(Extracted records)

_ _ _ _ _ _ _

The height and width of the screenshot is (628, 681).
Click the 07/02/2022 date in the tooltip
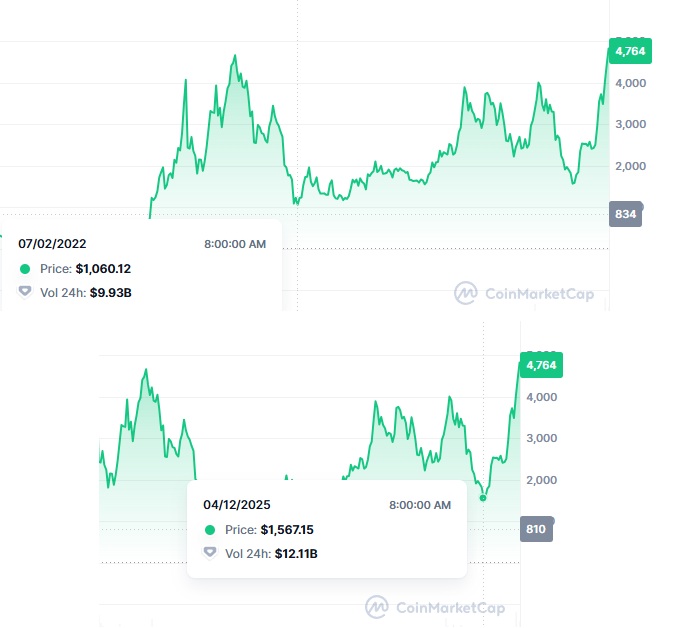click(x=52, y=244)
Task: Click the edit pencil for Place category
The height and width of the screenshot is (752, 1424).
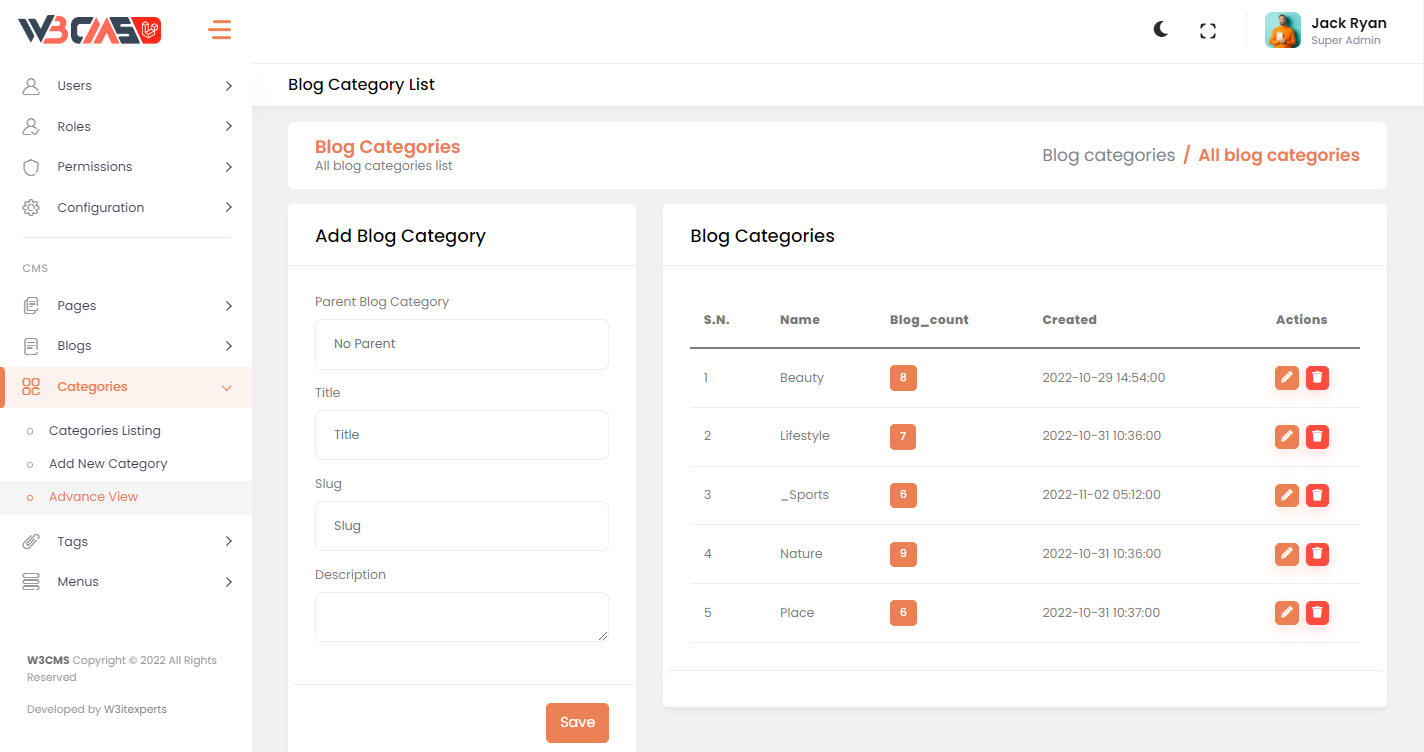Action: pos(1287,613)
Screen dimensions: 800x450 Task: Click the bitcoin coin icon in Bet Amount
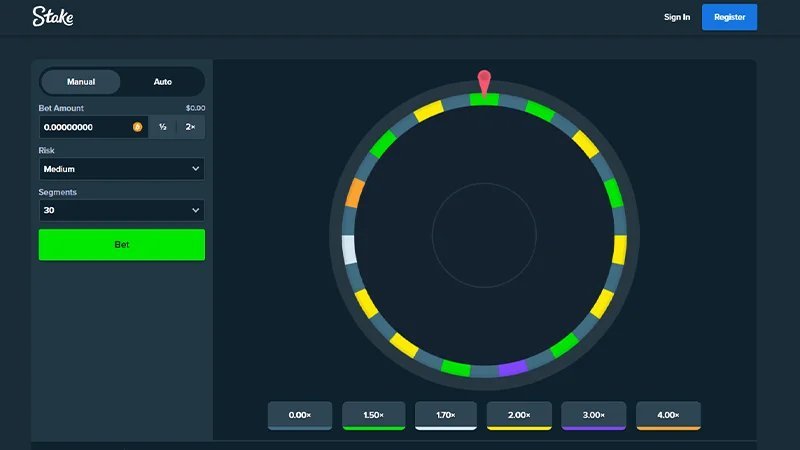pyautogui.click(x=137, y=127)
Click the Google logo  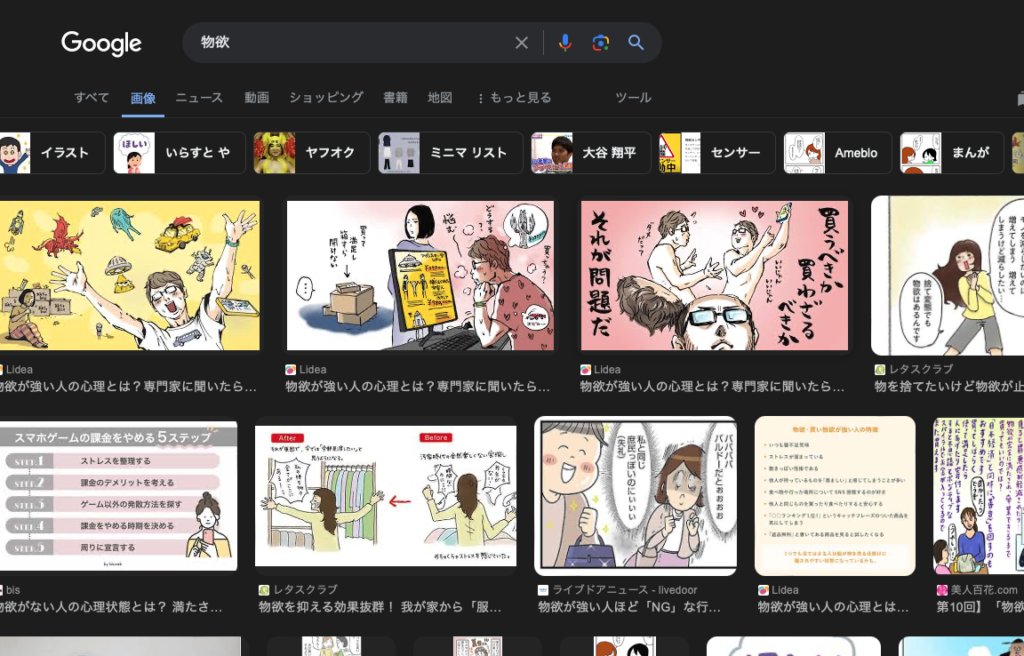click(x=101, y=43)
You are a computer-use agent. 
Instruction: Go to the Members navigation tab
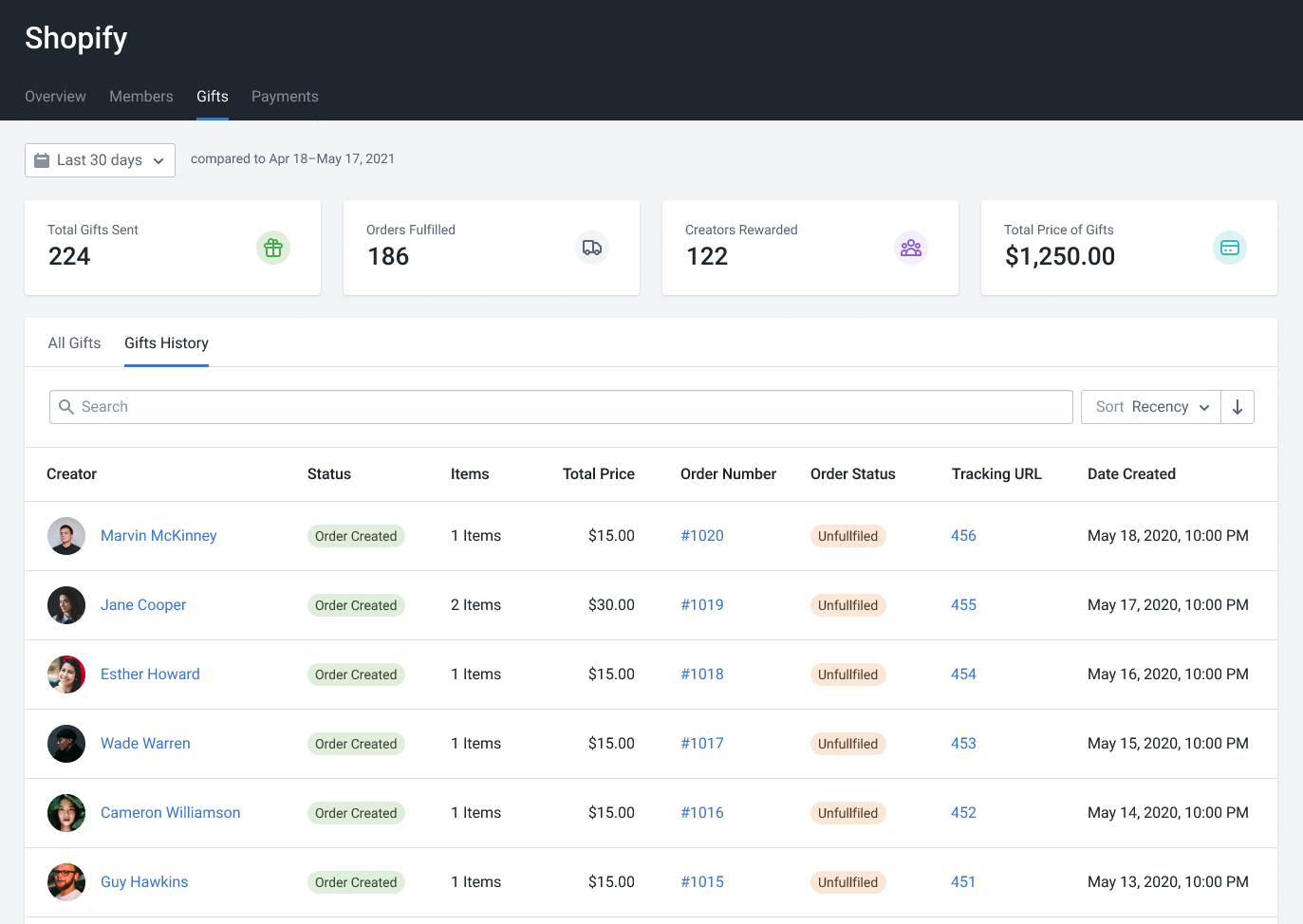tap(141, 97)
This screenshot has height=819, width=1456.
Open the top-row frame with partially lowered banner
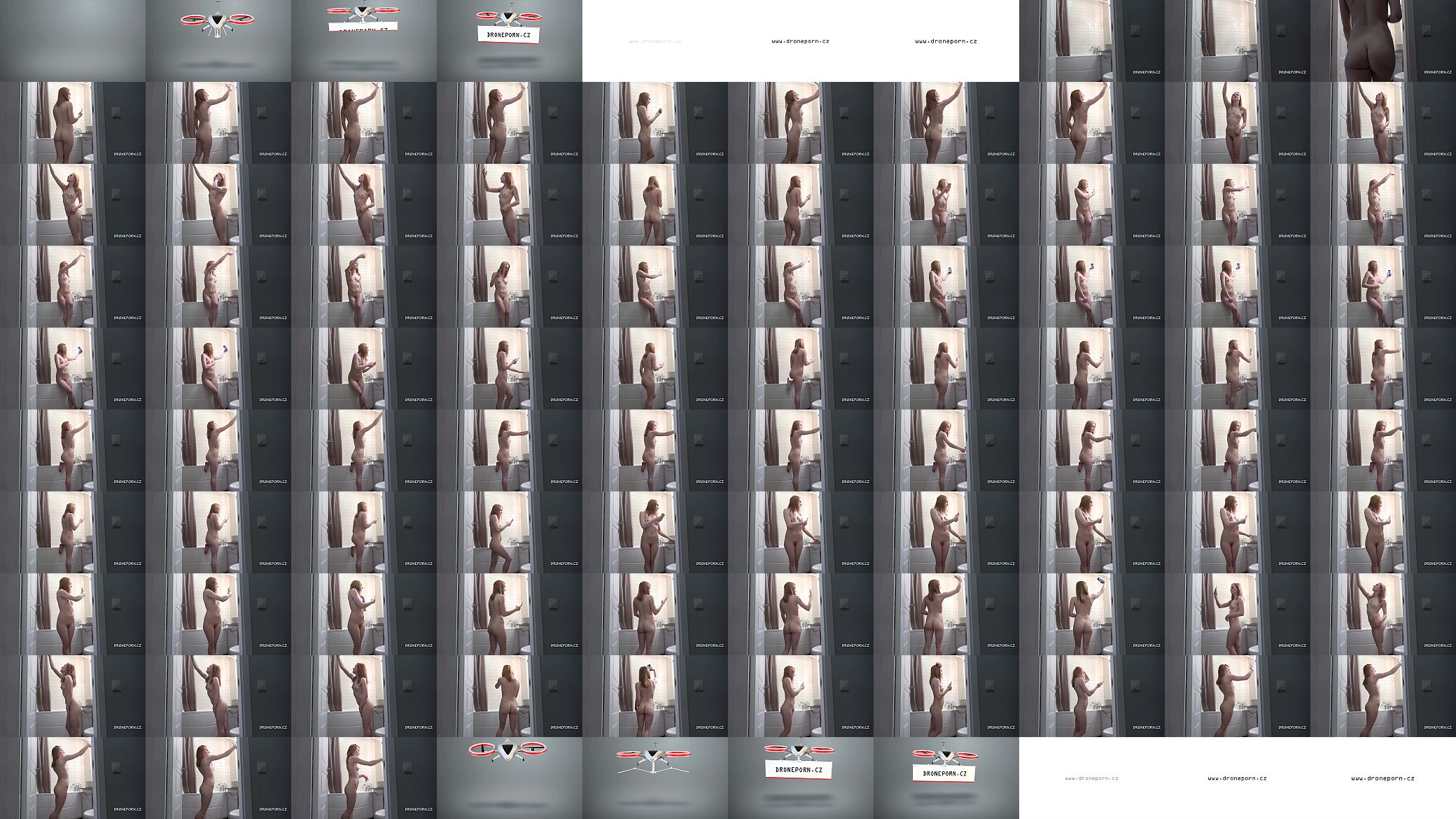[364, 41]
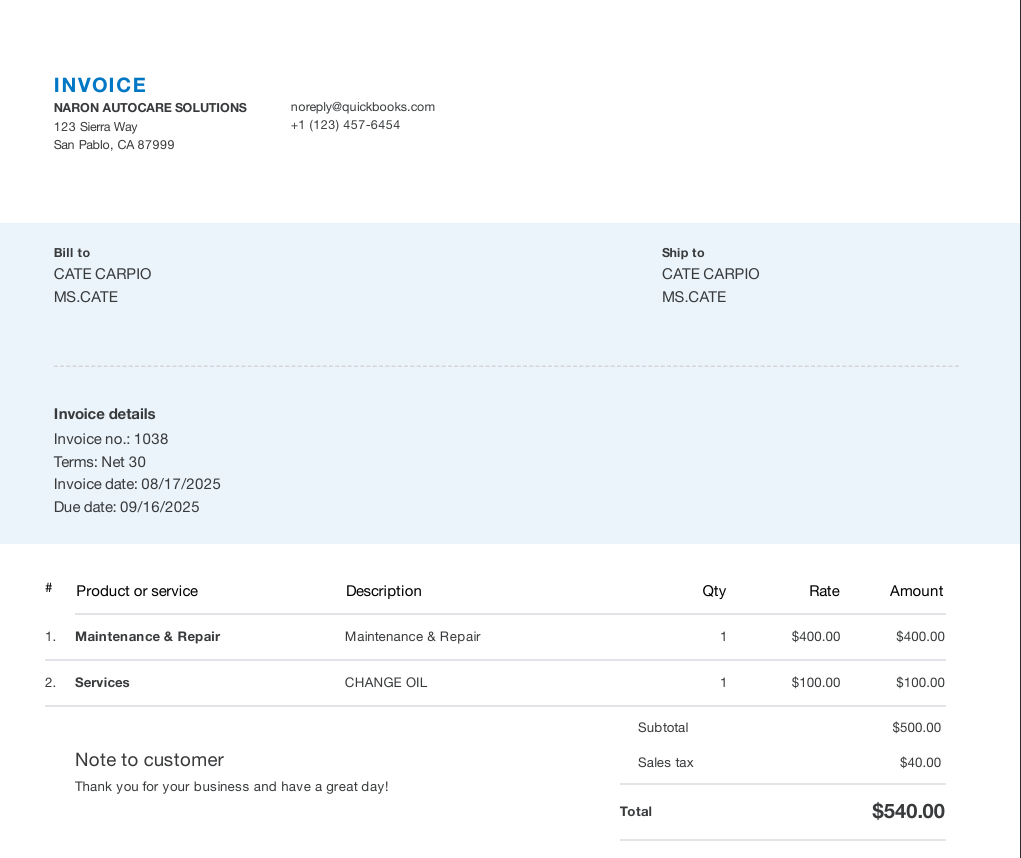
Task: Click the noreply@quickbooks.com email address
Action: (362, 107)
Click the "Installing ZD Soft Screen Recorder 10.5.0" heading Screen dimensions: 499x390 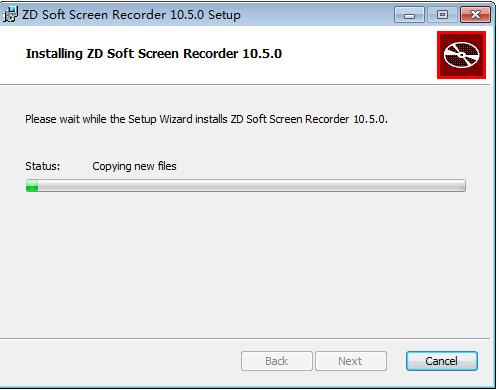coord(154,54)
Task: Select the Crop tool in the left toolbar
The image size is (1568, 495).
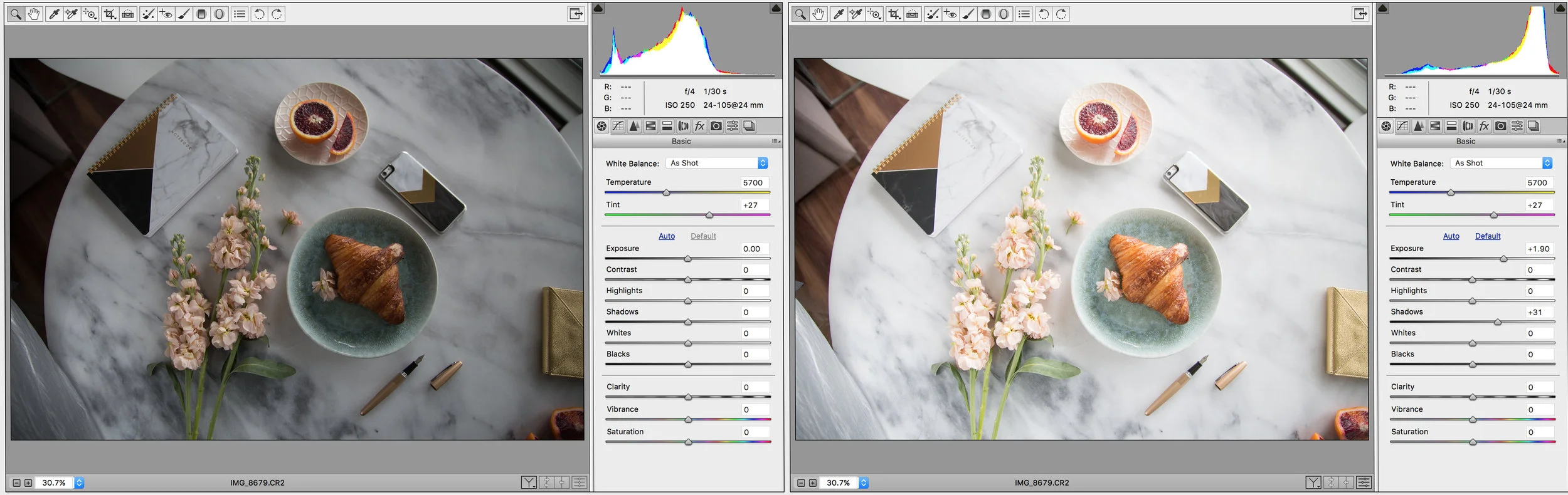Action: tap(110, 14)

_ _ _ _ _ _ _

Your copy should hold only the lines from the line with "Task: Select the" through the end of the data above, both ends included, transcribed exactly and without pictures.

Task: Select the Crop tool in the left toolbar
The image size is (1568, 495).
Action: tap(110, 14)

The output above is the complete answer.